INSTRUCTIONS FOR THE TASK: Return the lines of the material below unchanged, starting at the line that contains "Ponente Experience (147, 1365)" and stopping after the line that contains "Activities (188, 2490)". Leave out the pictures.

ROWS:
Start
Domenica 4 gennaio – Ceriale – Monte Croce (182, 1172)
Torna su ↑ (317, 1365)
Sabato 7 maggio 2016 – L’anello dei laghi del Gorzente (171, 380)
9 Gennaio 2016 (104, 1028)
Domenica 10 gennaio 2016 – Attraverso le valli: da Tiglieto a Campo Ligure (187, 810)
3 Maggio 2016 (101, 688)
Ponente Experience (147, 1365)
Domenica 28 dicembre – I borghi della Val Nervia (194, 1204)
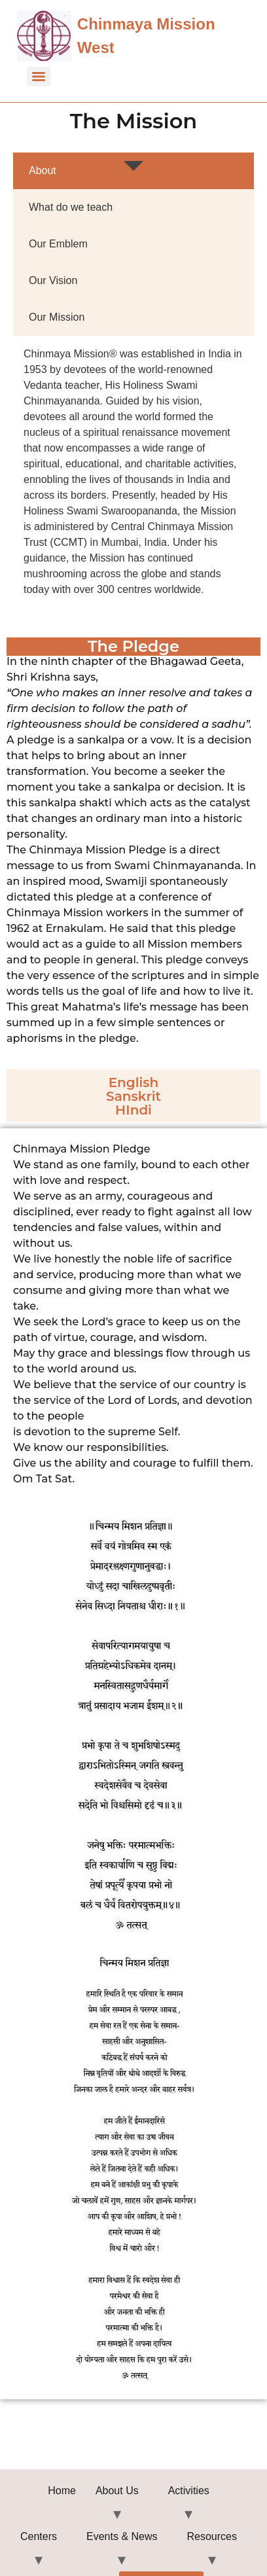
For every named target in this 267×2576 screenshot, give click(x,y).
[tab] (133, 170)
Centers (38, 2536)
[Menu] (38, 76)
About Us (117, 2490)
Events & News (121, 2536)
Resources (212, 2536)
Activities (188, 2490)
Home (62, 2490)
End
Start
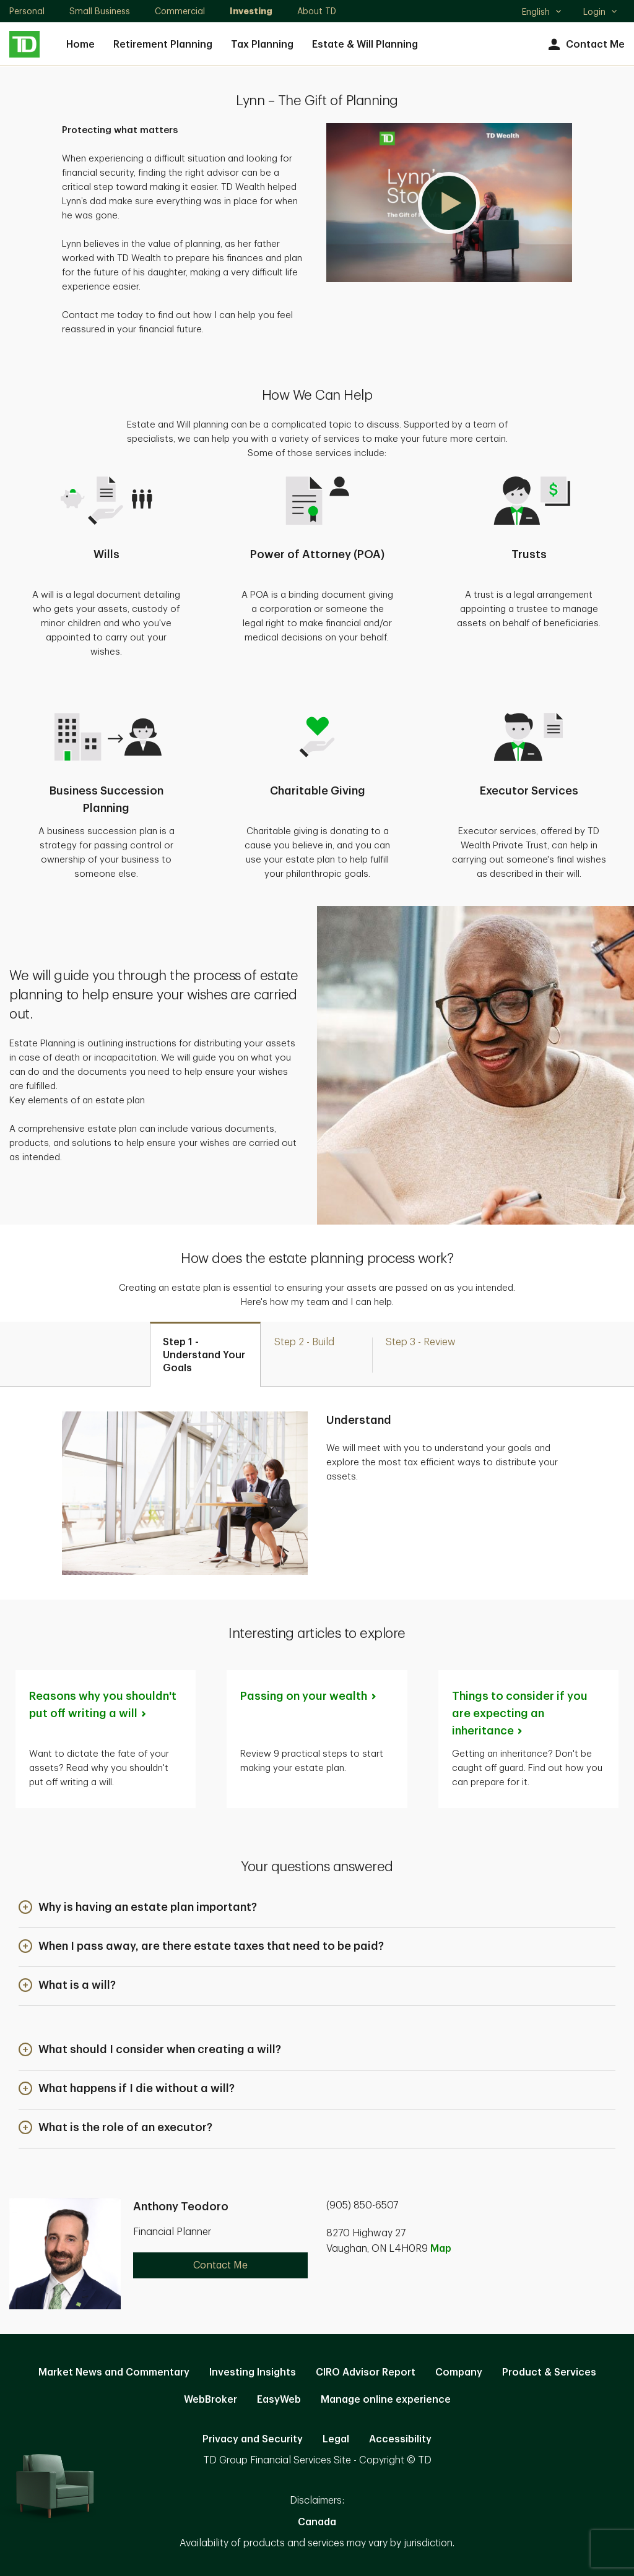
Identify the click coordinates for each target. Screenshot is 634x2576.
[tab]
End
RESULT OF THIS EXERCISE:
Ponente Experience (147, 1365)
Domenica 28 dicembre – I borghi della Val Nervia (194, 1204)
For every named target in this 267×2576 screenshot, give click(x,y).
[tab] (133, 170)
Centers (38, 2536)
[Menu] (38, 76)
About Us (117, 2490)
Events & News (121, 2536)
Resources (212, 2536)
Activities (188, 2490)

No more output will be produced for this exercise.